Monday, July 12, 2004; Page A16
IT HAS LONG BEEN clear that ill-starred Enron Corp., whose founder and chief executive, Kenneth L. Lay, was indicted last week, deliberately manipulated electricity markets to intensify the California power crisis of 2000-01, forcing electricity prices up across the West. But recently released tapes of conversations between Enron traders have reminded the victims of just how cynical that manipulation really was. "I want to see what pain and heartache this is going to cause Nevada Power Company," gloats a trader on one of the tapes, just before completing a deal. "I'm still in the mood to screw with people."
The ratepayers of Nevada -- and the rest of the West -- are right to feel angry about what Enron did and right to feel aggrieved about the billions of dollars they overpaid for electricity as a result. It's hardly surprising that their anger has spread to Congress, particularly during an election year. Rep. Anna G. Eshoo (D-Calif.) recently got the House to pass an amendment to an energy appropriations bill, effectively requiring the Federal Energy Regulatory Commission (FERC) to give the public easier access to Enron documents. Some, including Sen. Maria Cantwell (D-Wash.) and Sen.
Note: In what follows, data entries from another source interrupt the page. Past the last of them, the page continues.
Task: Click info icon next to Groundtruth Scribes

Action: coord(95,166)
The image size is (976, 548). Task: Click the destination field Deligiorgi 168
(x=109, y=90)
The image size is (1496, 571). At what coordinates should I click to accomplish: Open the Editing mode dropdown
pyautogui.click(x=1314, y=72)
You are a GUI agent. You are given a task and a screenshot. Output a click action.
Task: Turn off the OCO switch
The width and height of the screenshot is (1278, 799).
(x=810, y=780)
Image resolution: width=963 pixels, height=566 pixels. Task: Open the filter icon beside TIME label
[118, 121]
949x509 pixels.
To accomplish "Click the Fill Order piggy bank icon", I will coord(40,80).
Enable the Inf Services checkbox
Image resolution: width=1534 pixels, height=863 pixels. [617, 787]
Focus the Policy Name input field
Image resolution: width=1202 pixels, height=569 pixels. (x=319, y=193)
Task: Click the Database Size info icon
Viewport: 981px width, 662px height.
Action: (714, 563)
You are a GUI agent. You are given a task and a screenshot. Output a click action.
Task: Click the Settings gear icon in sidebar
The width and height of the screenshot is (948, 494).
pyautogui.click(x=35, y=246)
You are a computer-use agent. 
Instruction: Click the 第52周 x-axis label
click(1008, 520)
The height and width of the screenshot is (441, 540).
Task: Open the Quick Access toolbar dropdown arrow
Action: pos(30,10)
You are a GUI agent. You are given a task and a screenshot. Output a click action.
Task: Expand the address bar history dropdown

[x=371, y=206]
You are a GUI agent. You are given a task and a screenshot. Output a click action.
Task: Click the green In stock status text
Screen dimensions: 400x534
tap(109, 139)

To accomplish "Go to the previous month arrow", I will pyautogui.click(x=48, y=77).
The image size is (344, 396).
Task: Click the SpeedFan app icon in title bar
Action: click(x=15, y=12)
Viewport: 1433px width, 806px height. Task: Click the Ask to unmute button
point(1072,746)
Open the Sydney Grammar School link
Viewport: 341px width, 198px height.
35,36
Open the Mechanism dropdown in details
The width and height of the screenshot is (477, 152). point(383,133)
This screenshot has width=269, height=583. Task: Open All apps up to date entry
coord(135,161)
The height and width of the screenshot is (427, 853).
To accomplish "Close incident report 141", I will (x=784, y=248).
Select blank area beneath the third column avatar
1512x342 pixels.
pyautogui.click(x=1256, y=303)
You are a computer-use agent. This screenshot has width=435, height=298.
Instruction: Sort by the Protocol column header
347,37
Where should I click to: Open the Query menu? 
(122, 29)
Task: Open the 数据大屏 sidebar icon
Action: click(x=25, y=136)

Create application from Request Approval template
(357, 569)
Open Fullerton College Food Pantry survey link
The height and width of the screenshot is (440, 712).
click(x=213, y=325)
Dianne Feinstein (D-Calif.) want the Senate to do the same.
But while calling for access to documents lets off political steam, it doesn't address the more fundamental problems with federal energy regulation, as many in Congress know perfectly well.
The much larger concern is that FERC's failure to resolve quickly the gaggle of multimillion-dollar lawsuits and regulatory cases filed by public utility commissions across the West has hampered investment and left energy markets in turmoil.
The fault is partly FERC's. Each case involves different legal issues, but on the whole, the commission's reaction to them has been slow, overly cautious and narrowly legalistic. At the same time, Congress has refused to heed the regulators' continued pleas for more powers, and particularly for the right to exact the same kinds of civil penalties other regulatory bodies do. Because FERC was set up in a different era, it is a quasi-judicial body, with little ability to enforce rules. Its commissioners argue that they have acted according to their interpretation of the law, which among other things does not allow them to invalidate old contracts retroactively. Spokesmen also point out that some of Enron's behavior was ugly but legal, which limits what FERC can do now. Indeed, much of what happened can be attributed to the poor design of California's electricity markets -- a design that FERC opposed.
Nevertheless, it is becoming clear that FERC's overly cautious approach to the Enron aftermath, the fault of both FERC and Congress, has damaged the regulatory commission's standing and even its ability to oversee market regulation in the future. In California, Nevada, Washington state and elsewhere, the acronym FERC has become a byword for impotence. Its job was to protect consumers, the argument goes; it didn't protect consumers, and it doesn't deserve more powers. Yet the future success of deregulated energy markets depends on the existence of a reliable regulator, with enhanced powers to enforce standard market rules and to penalize companies that fail to comply with reliability requirements or that manipulate markets. It's probably too late to undo all of the damage, but in upcoming cases FERC should take far more seriously the spirit of the law, which was designed to protect consumers, and Congress should quickly act to give FERC the powers it needs to prevent market manipulation.